Bedrock is used to add generative AI capabilities to applications without operating model infrastructure. Common workloads include text generation and summarization, conversational assistants and chatbots, retrieval-augmented generation over private data, code generation, image generation, document and video analysis, and increasingly the building and operation of autonomous AI agents. Because models are exposed through one API and standard AWS SDKs, teams can prototype with several models, benchmark them on their own tasks, and move the best fit into production without rebuilding application logic. The official AWS definition states that "Amazon Bedrock is a fully managed service that offers a choice of high-performing foundation models (FMs) from leading AI companies" [1].
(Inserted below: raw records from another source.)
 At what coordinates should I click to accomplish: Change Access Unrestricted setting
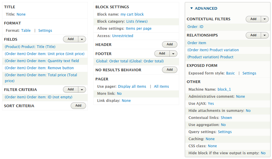point(123,36)
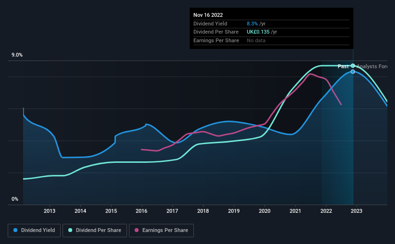Hide the Earnings Per Share legend series
The height and width of the screenshot is (244, 395).
[162, 231]
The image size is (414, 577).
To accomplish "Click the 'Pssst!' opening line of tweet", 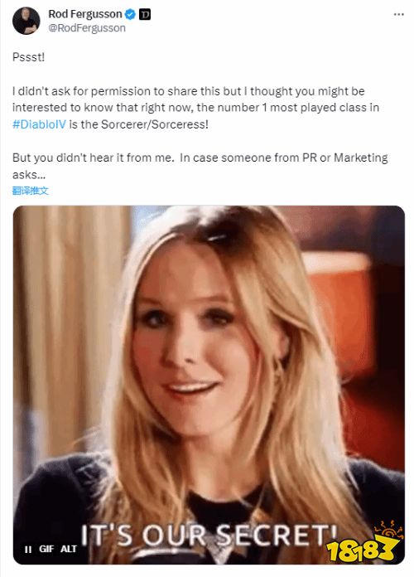I will [x=28, y=57].
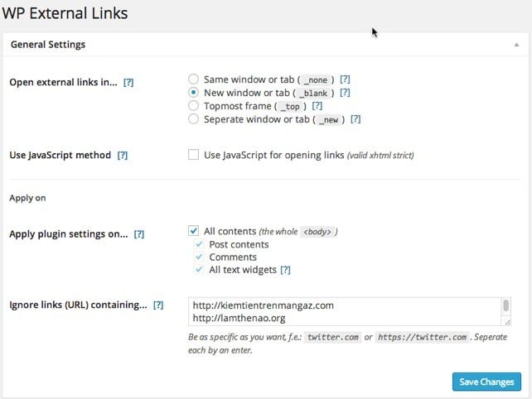Toggle the Comments checkbox

(197, 257)
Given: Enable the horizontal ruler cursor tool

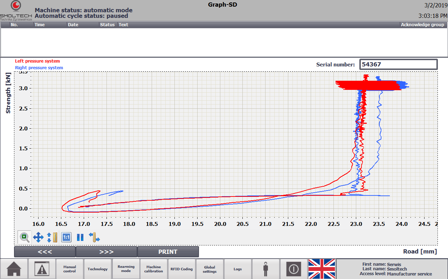Looking at the screenshot, I should tap(94, 237).
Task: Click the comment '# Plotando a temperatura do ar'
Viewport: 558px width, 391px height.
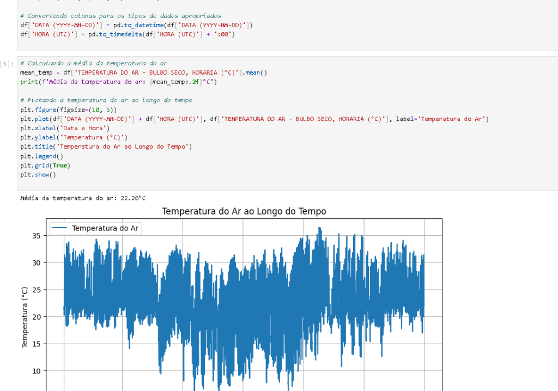Action: (106, 100)
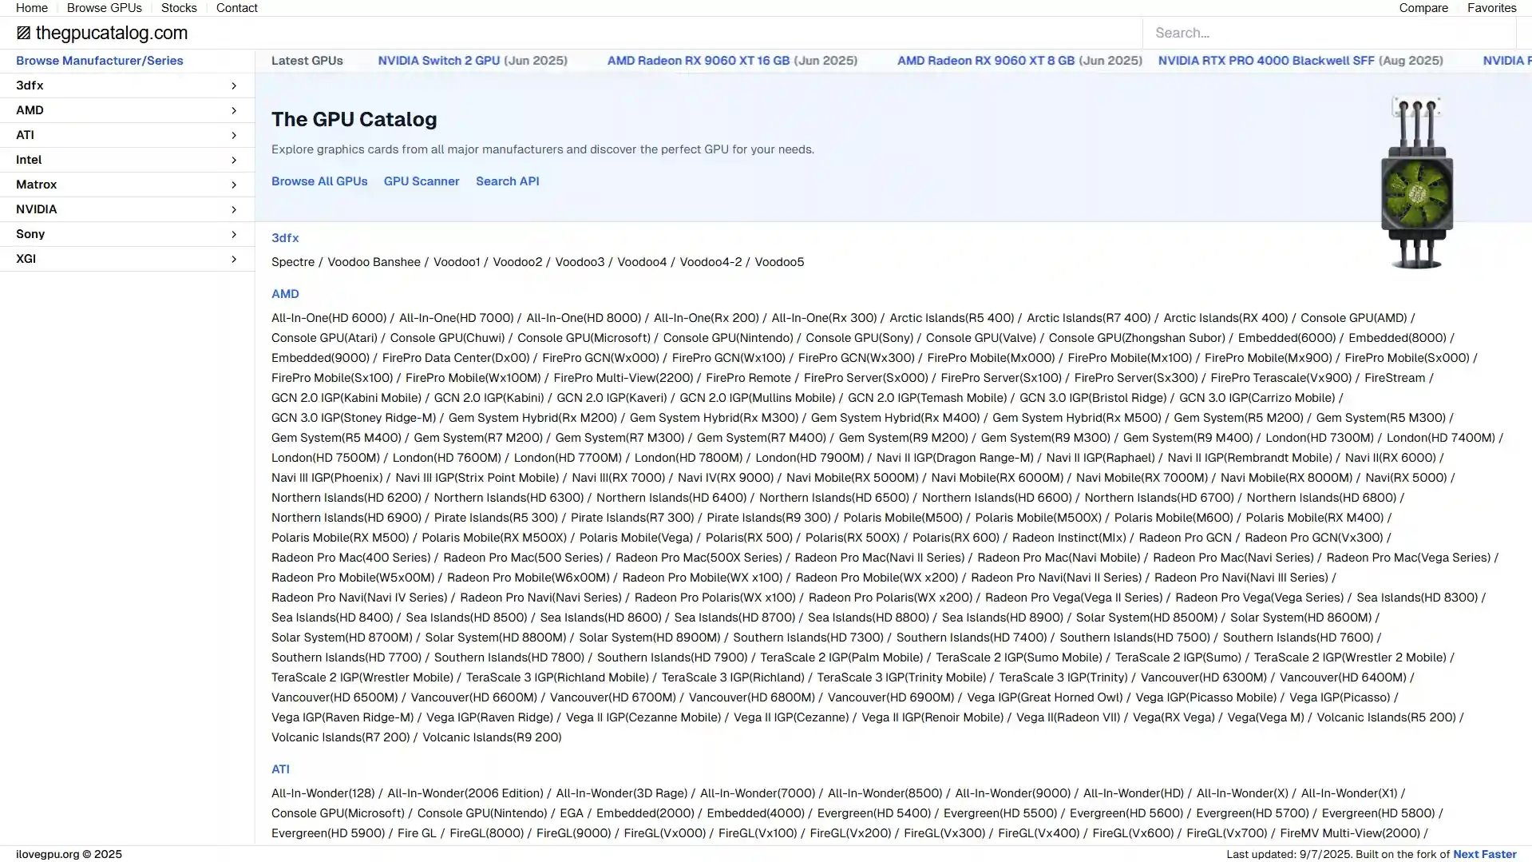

AWS first previewed Amazon Bedrock in April 2023 at its annual summit, positioning it as the company's answer to growing demand for enterprise-grade generative AI tools. The service became generally available on September 28, 2023, initially launching in two AWS regions: US East (N. Virginia) and US West (Oregon) [1][2]. At launch, the platform offered models from AI21 Labs, Anthropic, Cohere, Stability AI, and Amazon's own Titan family, with Meta's Llama 2 (in fine-tuned 13B and 70B versions) added shortly after as the first fully managed Llama 2 API [1][2]. Bedrock achieved HIPAA eligibility and GDPR compliance at general availability [2].
Since then, AWS has steadily expanded Bedrock's capabilities and model catalog. In December 2025, AWS announced its largest single expansion, adding 18 fully managed open-weight models to the platform, with new entries from Mistral, Google, NVIDIA, OpenAI, MiniMax, Moonshot, and Qwen; with that launch Bedrock reached nearly 100 serverless models [14]. That same month, on December 2, 2025, AWS introduced the Amazon Nova 2 family of foundation models, which offer advanced reasoning with competitive price-performance characteristics [3].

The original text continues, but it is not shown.